Sunday, March 19, 2017

FML

Is there actually a reason I keep writing about love?
Songs that speak about futility
And poems that speak of insecurity.
Maybe I am in love
with the idea of love.
A distant dream
never fulfilled,
kept awakened by hope
and a mess of a life
that seeks to find solace
in fiction.
It's what other human beings would term as hopeless
the kind of endearment found in bygone tales.
Yet here I am,
living one of those tales,
seeking closure of some sort
hanging on by the slimmest of threads.
I don't know her anymore.
I don't know myself anymore.
But I know the idea of love exists somewhere,
I'm hooked to its enchanted arms.
It leads nowhere,
It doesn't have any of  the other worldly charms.
It leaves me broken and sorrowful.
That I could never be the man,
who was the right one in her eyes.
I was different.
She was different.
There were no points for similarity.
Not that there was any,
and that was important,
that decided,
if feelings were scarce,
or if feelings clashed somewhere.
Now it's been years
that I am in love
with the idea of love.
No other woman spoke to my soul
about singularities
and unions of people.
All I am good at now is being terrible at life,

Friday, March 03, 2017

Displacement

Displacement of the body
Displacement of the soul
Displacement of feelings
Displacement of the fact
that it takes a few years
to grow old.

Displacement of anxiety
Displacement of demeanor
Displacement of attachments
Displacement of  fears
that would at one time
make you cower.

Displacement of clothes,
shoes, computers,phones,
TVs, CDs,video games,
books, vehicles and everything material.
Displacement of trees,
sunlight, rain, air, politics,
druglords, religion,
love,notions and everything immaterial.

Displacement leaves gaps
Unfilled and unattended.
Gaping gaps in places
clock hands cannot point to anymore.
I can just visit the edges of the gaps and look into them.
I can make out the faces and gestures swim in its dark pool .
But I can't jump in,
there are mandates surrounding it,
it's not feasible territory anymore.

Displacement is vicious-
Almost primitive in nature.
A deadly predator of sorts
Unbecoming to behold,
Knives hidden under layers
of smooth promise, ageless laughter,
consistent contentment, sobriety
pitted with secrets never to be disclosed.

I was never able to recognize
this dark side that silently plotted
its own curve for my life.     
To me, displacement was freedom,
A new world far from watchful eyes
and ears that fed on the grains of my life;
far from social soreness and known visages,
A mountain that I needed to climb.
                     




Sunday, February 26, 2017

Memes and emojis

An Indian man had to die.
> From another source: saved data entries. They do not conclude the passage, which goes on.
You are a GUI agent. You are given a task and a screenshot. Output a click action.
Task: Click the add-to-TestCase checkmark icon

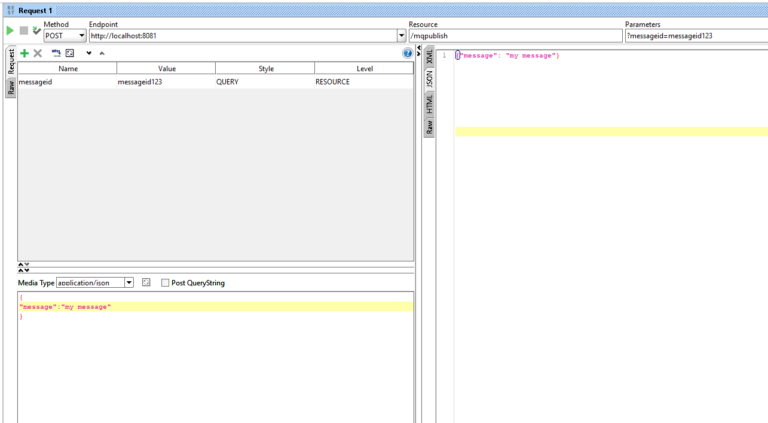[37, 31]
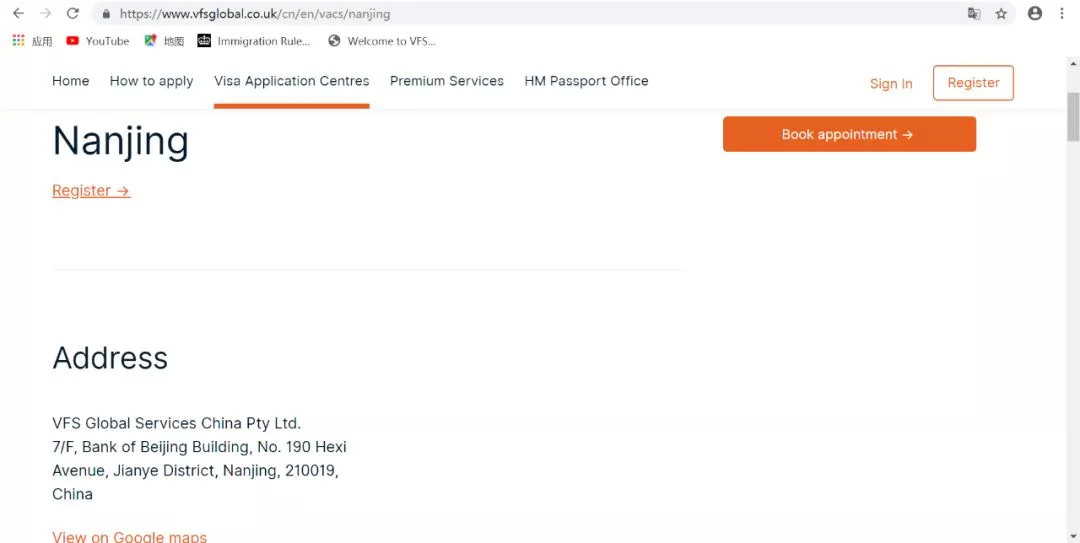
Task: Open YouTube bookmark
Action: point(97,41)
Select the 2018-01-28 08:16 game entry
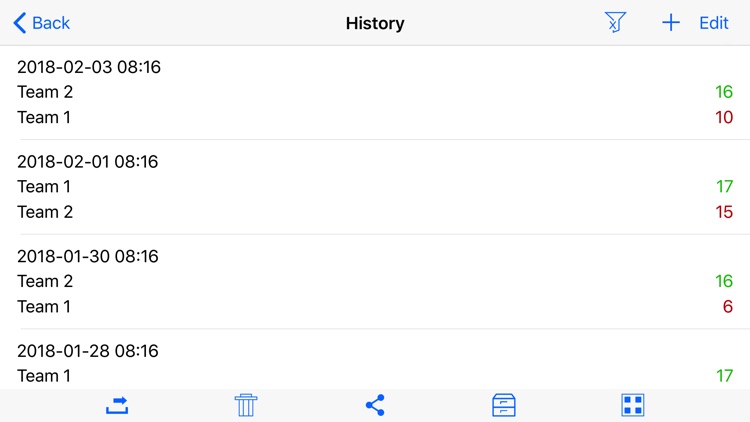Image resolution: width=750 pixels, height=422 pixels. tap(375, 359)
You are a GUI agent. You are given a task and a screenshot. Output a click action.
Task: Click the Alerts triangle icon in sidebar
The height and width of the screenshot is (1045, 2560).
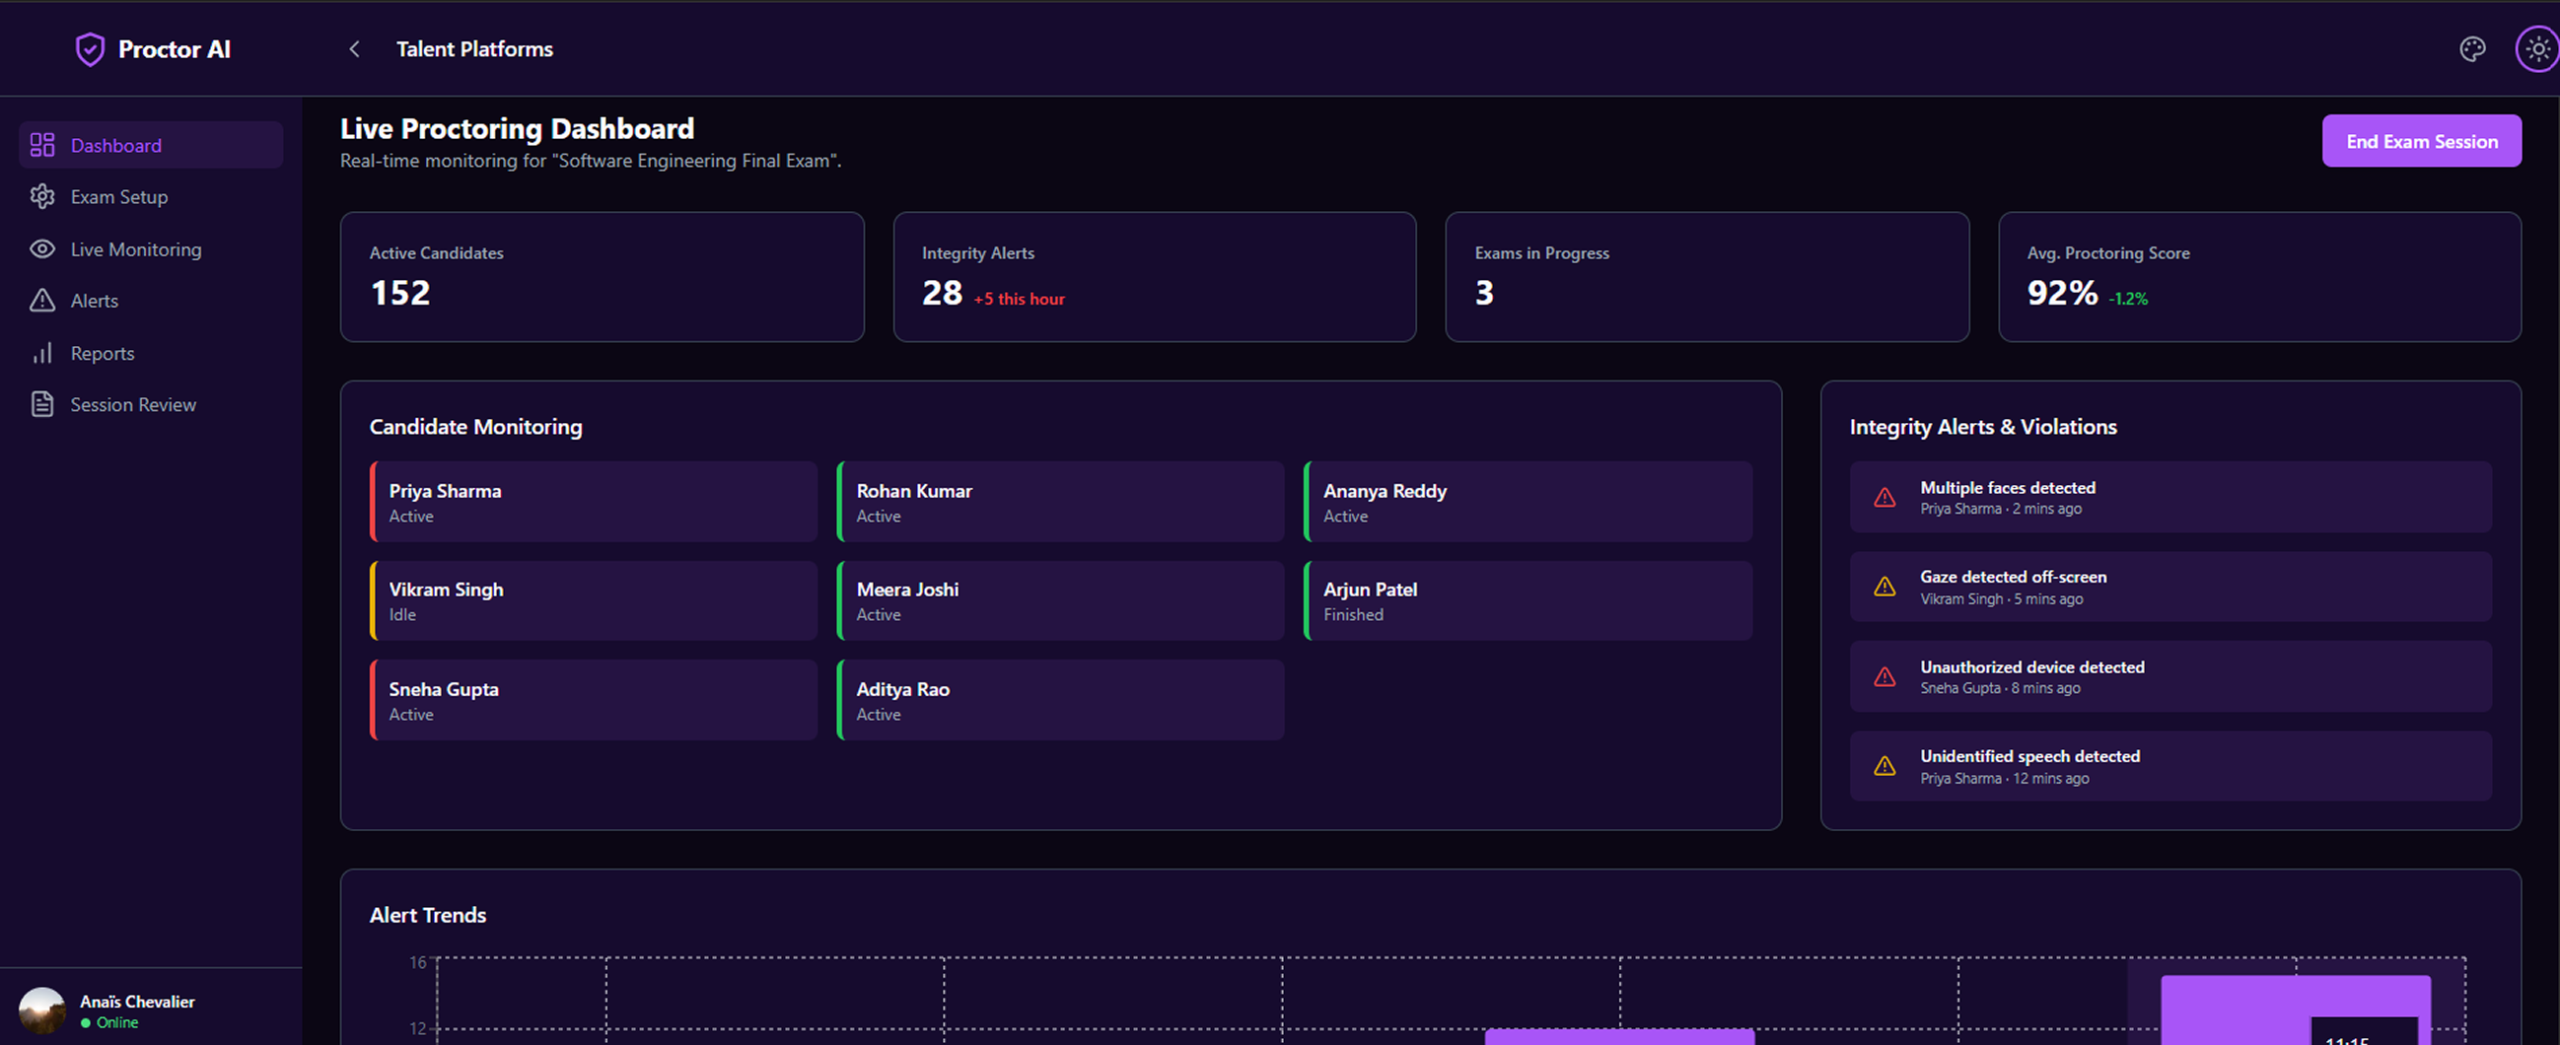(x=42, y=301)
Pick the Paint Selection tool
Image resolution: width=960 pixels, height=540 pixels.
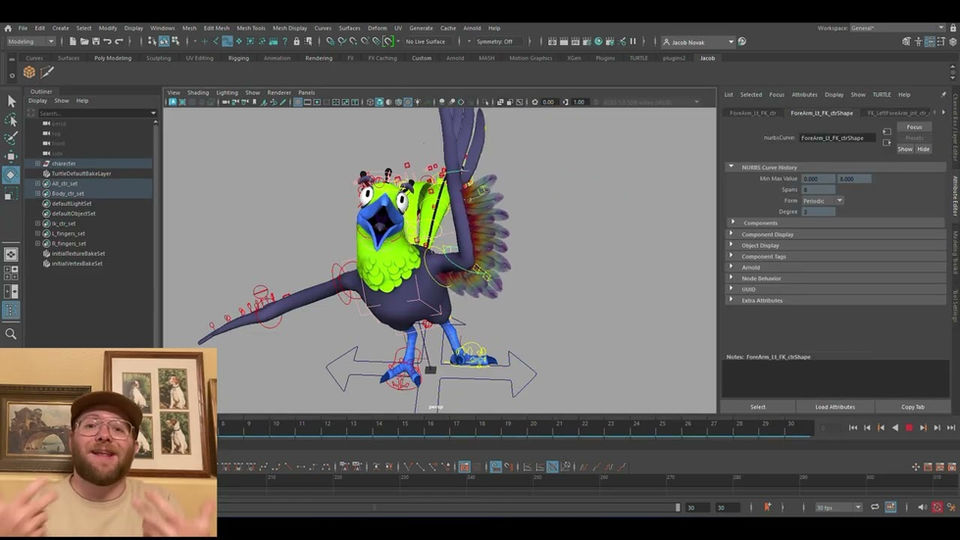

This is within just a little over a month of Donald Trump's swearing in as the president of the USA. The roots of racism were buried far underneath the ground all these years. It was there, not totally absent, just out of sight. Ever since he has started being around, there have been several incidents of racism being reported all over the country, not just towards  Indians, towards people of all kinds of ethnicities. And the culmination of that along with no restrictions on guns has resulted in the incident at Kansas city. But there will still be no learning and no steps taken.

Why is it that the Americans want everyone out of their country? Do Indian people look like they just came , made and took jobs from Americans and settled in? No, it's not that easy. Relations and immigration between countries is always a highly controlled matter governed by a vast number of government policies and deals between both countries involved. It was a result of these instated policies and opportunities presented by these agreements that people traveled between the countries. Nobody can just wake up one day and decide," hey, I'm gonna go to American and get a job there" like they are going to get a job in their neighborhood. It takes paperwork, scrutiny, background checks, time and most importantly, the fact that the travel would benefit the US government in some way. Which, in the simplest of the ways, means paying taxes to  the US government. Which, is what a lot of Americans don't seem to get. There are people who think we don't pay taxes. I think my eyes rolled to the back of my head when I first heard this. But it's true. There are people who believe we are just earning money and not paying taxes ,all the while taking their jobs. I mean, if you are in high school and make this statement, I am ready to excuse you and explain it. But when an adult, a working, fully grown adult , and sometimes over 30, makes such statements, I wonder what happened to common sense and thinking before speaking. 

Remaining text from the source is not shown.